Don’t group ‘Asian Americans’ together

By Charles Gray Source:Global Times Published: 2016/6/23 22:58:01

Illustration: Liu Rui/GT

From government reports to the news media and popular entertainment, the term "Asian American" is often shorthand for all Americans of Asian descent. Unfortunately, this term is at best unhelpful and at worst promotes harmful and even racist attitudes regarding those it is used to define.

"Asian American" is so broad as to be essentially useless for the vast majority of purposes. After all, the term Asian American includes the descendants of Chinese immigrants who entered the US before the various exclusion acts of the 19th century, the Vietnamese refugees from fall of South Vietnam, Cambodians, and a whole constellation of nationalities and cultures. In many cases, this category is applied to individuals who share no common culture, language or nationality.

The first problem regarding this terminology is practical, as it is extremely difficult to effectively analyze such a diverse social group. While Asian Americans are commonly seen as America's "model minority," the fact is that specific subgroups often diverge from that image. For example, Hmong-Americans suffer from poor access to good educational services and face higher than normal levels of poverty. And yet this fact is often lost as these groups find themselves submerged in America's largely invented image of the "typical" Asian Americans.

This makes addressing specific issues with America's citizens of Asian descent rather difficult. The challenges confronting a first-generation Chinese-American family will not be the same as those confronting a Japanese-American family that has lived in the US since before WWII. In all of these cases, the ethnic group in question will be far more impacted by their actual national origin and culture, rather than some mythical characterization as Asian Americans, as if that vast region was a single unified group.

The second issue is how this impacts many Americans' view of their fellow citizens. Many Americans who proudly identify themselves as Italian or German-American do not seem to realize that the same courtesy should be applied to their Chinese-American and Cambodian-American neighbors. To a great extent, this is due to the long history of racial prejudice on the part of America when it came to thinking about Asian nations. To be blunt, for much of US history, few Americans bothered to think of Asia as anything other than one rather amorphous group of threatening foreigners. While those attitudes are no longer dominant, they have still left a legacy of seeing Asia and Asians as a culturally homogeneous group, rather than a collection of dynamic and widely varying nations and peoples.

Unfortunately, this can often lead to Americans falling into the trap of seeing their neighbors through the flawed lens of the "model minority" stereotype and even worse, judging them by that false standard. It is hard enough to face economic trouble in the US, without the neighbors verbally wondering why you have "fallen short" of some mythical standard about your group. This has also led to unwarranted feelings of jealousy and alienation from the community, all of which can be blamed upon this focus on the "Asian-American" identity, rather than accepting that the reality is far more complex. Additionally, it empowers those racists who target "Asian Americans" as somehow dangerous to the US due to their perceived success and their national origin.

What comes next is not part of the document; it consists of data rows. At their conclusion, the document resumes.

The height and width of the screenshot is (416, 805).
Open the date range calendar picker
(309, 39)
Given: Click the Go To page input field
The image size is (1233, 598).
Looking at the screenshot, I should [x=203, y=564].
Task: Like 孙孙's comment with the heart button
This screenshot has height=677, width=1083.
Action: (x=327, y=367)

Some argue that no allowances for a group's national origin should be made, that a hyphenated identity is in and of itself harmful. This attitude is both hypocritical and harmful to the US.

The fact is that the people who have become part of the US have always brought their identity with them, and there have always been those who fear that fact. And yet today the descendants of the Italians and Eastern Europeans, who were once seen as a deadly threat to the US, have not only kept their legacy, but that legacy has gone on to enrich the larger American culture.

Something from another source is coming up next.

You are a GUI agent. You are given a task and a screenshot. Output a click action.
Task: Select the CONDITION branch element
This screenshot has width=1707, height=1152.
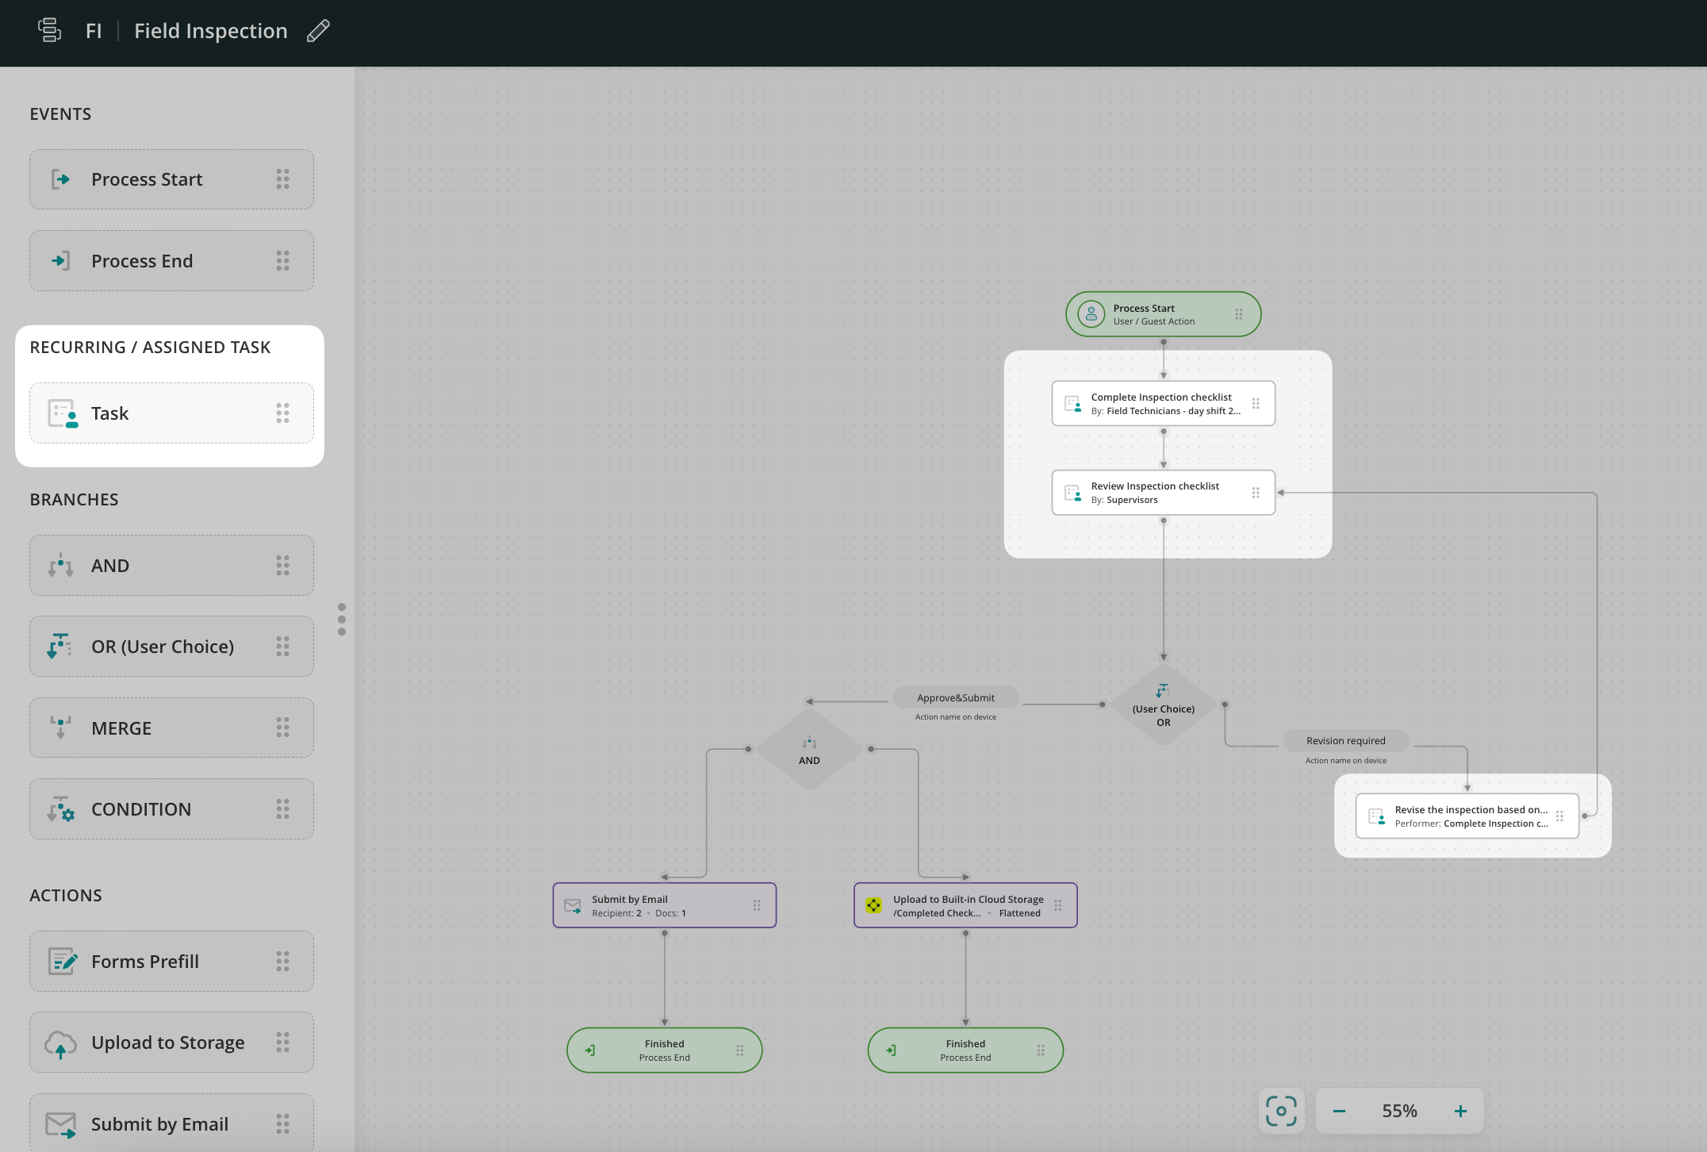click(x=171, y=809)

The diverse Asian community will do the same, bringing the heritage of their home nations and sharing it with their new neighbors in the US. But to do so effectively, we must realize that these individuals are not from a mythical "Asia," which has more to do with US' attitudes than it does any real historical basis, but are from China, Japan, Vietnam, and many other nations, all with their own unique history and culture that can help to enrich the US, just as every other immigrant community has enriched the US.